Set problem:
Format the stretch from the line containing "Click the wooden shelf in Method 4" through the line containing "Action: [x=204, y=342]" in the records below as a JSON list of strings, one string per line, leaving out blank lines.

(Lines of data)

(begin)

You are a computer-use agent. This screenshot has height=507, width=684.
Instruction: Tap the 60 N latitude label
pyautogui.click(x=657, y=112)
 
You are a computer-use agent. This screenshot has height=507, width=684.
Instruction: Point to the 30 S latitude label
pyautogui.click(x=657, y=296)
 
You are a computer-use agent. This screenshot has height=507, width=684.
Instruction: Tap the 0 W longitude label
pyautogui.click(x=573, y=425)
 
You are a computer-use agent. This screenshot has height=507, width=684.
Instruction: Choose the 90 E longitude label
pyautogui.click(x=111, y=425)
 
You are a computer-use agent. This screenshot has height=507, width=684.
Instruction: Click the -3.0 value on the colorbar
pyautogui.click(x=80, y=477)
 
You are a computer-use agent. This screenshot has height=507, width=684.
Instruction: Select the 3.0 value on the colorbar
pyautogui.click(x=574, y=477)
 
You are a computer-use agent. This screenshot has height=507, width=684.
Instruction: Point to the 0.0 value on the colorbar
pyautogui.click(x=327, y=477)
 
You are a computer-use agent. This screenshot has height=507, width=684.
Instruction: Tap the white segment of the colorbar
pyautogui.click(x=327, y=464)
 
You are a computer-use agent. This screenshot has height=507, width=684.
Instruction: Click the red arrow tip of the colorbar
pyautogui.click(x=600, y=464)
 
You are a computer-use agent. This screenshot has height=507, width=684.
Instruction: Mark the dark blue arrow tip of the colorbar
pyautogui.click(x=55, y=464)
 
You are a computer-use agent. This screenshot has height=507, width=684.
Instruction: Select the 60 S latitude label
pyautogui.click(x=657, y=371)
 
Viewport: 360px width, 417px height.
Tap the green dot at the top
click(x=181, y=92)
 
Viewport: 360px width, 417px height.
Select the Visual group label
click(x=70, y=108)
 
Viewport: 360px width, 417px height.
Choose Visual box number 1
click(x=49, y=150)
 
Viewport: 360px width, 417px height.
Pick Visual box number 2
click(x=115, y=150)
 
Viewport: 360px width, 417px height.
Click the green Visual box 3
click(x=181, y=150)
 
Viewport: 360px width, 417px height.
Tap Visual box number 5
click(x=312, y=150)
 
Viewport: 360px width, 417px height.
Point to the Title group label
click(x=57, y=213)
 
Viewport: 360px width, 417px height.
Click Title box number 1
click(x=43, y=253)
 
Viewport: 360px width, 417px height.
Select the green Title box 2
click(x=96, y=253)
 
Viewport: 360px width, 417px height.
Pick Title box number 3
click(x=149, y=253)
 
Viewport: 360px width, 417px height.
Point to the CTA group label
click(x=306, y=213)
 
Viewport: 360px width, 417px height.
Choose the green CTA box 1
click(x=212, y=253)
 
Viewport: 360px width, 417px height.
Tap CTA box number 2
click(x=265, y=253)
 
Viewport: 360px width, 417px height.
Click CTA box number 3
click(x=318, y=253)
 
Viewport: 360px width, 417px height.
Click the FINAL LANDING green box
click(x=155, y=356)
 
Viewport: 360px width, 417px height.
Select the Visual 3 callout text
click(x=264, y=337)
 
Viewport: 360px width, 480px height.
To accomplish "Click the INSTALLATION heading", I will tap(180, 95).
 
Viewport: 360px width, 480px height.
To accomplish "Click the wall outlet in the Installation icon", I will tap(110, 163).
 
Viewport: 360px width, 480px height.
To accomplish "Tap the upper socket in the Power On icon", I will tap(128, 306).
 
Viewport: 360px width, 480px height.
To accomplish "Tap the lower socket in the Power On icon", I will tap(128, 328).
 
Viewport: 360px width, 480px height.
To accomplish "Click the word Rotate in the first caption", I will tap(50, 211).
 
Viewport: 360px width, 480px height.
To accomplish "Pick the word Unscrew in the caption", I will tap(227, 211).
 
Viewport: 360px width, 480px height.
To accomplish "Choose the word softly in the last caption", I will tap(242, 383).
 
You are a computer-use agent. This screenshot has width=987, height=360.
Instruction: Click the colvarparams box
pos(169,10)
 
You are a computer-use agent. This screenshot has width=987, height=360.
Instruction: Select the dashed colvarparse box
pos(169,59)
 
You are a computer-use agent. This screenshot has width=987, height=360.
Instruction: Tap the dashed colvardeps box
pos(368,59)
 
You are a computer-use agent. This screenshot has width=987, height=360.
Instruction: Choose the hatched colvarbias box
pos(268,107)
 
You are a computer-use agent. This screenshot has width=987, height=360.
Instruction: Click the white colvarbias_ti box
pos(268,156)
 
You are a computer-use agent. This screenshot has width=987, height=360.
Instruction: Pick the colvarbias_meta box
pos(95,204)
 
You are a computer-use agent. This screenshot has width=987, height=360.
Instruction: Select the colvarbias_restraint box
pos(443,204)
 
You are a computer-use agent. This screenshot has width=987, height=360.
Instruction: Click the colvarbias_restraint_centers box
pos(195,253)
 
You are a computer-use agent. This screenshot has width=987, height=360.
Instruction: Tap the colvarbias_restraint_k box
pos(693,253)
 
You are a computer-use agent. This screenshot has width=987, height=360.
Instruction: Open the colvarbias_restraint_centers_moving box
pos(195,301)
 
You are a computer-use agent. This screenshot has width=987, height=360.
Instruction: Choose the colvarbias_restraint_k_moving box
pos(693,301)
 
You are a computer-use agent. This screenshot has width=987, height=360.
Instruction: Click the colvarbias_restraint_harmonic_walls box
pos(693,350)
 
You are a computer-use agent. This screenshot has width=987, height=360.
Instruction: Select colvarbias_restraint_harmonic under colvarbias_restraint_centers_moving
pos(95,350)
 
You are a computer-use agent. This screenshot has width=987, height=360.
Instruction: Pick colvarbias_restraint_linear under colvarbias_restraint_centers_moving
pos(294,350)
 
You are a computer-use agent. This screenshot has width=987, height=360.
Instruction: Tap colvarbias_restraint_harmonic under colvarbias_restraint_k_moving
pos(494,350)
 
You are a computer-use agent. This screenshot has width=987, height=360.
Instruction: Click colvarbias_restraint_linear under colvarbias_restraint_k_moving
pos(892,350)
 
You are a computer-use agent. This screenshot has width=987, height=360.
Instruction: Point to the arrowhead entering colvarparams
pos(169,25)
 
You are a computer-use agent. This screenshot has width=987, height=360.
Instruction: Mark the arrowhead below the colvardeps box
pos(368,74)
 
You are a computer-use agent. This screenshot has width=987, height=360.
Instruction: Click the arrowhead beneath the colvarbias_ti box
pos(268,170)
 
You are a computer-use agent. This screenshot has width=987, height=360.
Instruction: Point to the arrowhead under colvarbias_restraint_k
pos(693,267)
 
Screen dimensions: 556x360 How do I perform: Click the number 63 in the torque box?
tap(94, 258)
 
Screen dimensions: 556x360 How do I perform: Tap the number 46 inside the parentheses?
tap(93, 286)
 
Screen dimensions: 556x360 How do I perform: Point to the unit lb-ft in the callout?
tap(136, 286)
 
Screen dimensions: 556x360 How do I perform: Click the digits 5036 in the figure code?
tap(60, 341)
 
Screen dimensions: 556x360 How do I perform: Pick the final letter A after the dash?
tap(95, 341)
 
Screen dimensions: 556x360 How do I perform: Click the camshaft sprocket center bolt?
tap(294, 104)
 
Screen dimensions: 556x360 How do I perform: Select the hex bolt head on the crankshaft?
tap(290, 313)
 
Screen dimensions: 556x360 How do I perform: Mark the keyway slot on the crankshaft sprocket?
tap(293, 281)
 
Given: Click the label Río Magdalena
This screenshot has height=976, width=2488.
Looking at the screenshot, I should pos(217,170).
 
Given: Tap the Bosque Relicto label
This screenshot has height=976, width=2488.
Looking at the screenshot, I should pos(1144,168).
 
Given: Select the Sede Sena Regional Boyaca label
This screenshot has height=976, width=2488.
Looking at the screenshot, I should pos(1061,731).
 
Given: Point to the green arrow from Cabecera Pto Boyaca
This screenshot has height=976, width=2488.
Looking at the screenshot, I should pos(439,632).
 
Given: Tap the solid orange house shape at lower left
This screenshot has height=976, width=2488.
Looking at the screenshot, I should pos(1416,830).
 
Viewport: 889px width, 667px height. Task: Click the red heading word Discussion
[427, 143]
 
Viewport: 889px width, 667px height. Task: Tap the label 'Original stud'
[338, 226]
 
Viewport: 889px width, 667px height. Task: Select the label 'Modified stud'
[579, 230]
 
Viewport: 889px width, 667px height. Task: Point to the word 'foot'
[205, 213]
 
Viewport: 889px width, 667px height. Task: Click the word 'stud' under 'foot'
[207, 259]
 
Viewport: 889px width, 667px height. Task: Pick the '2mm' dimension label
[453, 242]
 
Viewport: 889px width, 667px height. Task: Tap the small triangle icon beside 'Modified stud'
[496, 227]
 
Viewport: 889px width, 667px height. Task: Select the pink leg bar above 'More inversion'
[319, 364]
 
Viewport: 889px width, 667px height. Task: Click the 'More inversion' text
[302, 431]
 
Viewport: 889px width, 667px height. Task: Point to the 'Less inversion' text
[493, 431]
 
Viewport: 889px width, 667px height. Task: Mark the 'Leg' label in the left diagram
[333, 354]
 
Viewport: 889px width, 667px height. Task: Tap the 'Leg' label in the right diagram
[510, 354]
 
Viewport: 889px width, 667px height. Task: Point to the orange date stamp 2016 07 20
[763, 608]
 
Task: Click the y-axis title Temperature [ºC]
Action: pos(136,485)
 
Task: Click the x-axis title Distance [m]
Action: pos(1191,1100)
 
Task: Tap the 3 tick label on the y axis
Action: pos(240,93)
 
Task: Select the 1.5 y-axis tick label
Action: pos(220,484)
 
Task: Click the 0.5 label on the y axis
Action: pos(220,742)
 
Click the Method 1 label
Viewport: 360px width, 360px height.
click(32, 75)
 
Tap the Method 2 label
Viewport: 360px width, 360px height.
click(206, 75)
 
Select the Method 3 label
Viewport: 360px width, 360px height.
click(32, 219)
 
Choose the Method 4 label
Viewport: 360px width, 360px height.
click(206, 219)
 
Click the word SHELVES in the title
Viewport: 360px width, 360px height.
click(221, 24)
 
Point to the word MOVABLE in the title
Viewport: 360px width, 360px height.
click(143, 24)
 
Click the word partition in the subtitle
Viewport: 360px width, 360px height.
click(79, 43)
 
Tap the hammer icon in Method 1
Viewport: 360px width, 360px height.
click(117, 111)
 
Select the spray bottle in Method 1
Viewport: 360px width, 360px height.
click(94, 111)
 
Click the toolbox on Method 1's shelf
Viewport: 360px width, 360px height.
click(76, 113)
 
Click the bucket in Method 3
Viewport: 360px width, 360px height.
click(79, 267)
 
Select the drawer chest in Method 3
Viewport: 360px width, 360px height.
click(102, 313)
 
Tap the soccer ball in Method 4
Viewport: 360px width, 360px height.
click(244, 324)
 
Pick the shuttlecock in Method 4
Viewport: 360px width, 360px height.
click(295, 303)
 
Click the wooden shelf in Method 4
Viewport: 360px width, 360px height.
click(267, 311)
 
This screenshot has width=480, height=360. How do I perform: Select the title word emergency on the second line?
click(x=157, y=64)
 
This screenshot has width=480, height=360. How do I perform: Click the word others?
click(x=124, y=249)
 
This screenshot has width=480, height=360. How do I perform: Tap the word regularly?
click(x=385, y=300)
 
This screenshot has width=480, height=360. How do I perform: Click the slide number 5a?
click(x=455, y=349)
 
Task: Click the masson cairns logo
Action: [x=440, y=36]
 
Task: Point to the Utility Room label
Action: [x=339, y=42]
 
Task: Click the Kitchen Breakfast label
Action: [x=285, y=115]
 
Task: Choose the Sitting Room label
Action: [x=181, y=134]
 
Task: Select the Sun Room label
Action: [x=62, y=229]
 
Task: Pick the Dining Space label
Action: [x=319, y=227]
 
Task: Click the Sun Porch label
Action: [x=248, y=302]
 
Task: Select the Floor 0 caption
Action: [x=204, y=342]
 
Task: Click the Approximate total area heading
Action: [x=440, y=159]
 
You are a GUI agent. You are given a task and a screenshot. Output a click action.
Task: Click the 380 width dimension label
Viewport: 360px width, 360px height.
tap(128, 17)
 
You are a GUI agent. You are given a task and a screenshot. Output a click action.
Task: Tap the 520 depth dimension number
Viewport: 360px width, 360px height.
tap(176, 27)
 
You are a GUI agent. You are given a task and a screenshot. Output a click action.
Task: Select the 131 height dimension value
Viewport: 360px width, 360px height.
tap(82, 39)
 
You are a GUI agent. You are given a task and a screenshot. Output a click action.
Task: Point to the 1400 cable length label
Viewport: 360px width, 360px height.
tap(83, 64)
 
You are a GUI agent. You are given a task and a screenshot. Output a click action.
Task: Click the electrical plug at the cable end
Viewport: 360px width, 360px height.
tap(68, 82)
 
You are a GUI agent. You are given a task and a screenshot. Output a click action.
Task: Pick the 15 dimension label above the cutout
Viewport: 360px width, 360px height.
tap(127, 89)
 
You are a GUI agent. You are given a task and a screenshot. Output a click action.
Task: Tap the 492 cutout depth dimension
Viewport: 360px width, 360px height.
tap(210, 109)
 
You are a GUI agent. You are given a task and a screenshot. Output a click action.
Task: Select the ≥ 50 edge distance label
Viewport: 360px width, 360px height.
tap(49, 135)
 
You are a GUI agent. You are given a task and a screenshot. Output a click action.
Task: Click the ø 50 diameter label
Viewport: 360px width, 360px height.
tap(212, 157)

(end)

Solution below:
[
  "Click the wooden shelf in Method 4",
  "Viewport: 360px width, 360px height.",
  "click(267, 311)",
  "This screenshot has width=480, height=360. How do I perform: Select the title word emergency on the second line?",
  "click(x=157, y=64)",
  "This screenshot has width=480, height=360. How do I perform: Click the word others?",
  "click(x=124, y=249)",
  "This screenshot has width=480, height=360. How do I perform: Tap the word regularly?",
  "click(x=385, y=300)",
  "This screenshot has width=480, height=360. How do I perform: Click the slide number 5a?",
  "click(x=455, y=349)",
  "Task: Click the masson cairns logo",
  "Action: [x=440, y=36]",
  "Task: Point to the Utility Room label",
  "Action: [x=339, y=42]",
  "Task: Click the Kitchen Breakfast label",
  "Action: [x=285, y=115]",
  "Task: Choose the Sitting Room label",
  "Action: [x=181, y=134]",
  "Task: Select the Sun Room label",
  "Action: [x=62, y=229]",
  "Task: Pick the Dining Space label",
  "Action: [x=319, y=227]",
  "Task: Click the Sun Porch label",
  "Action: [x=248, y=302]",
  "Task: Select the Floor 0 caption",
  "Action: [x=204, y=342]"
]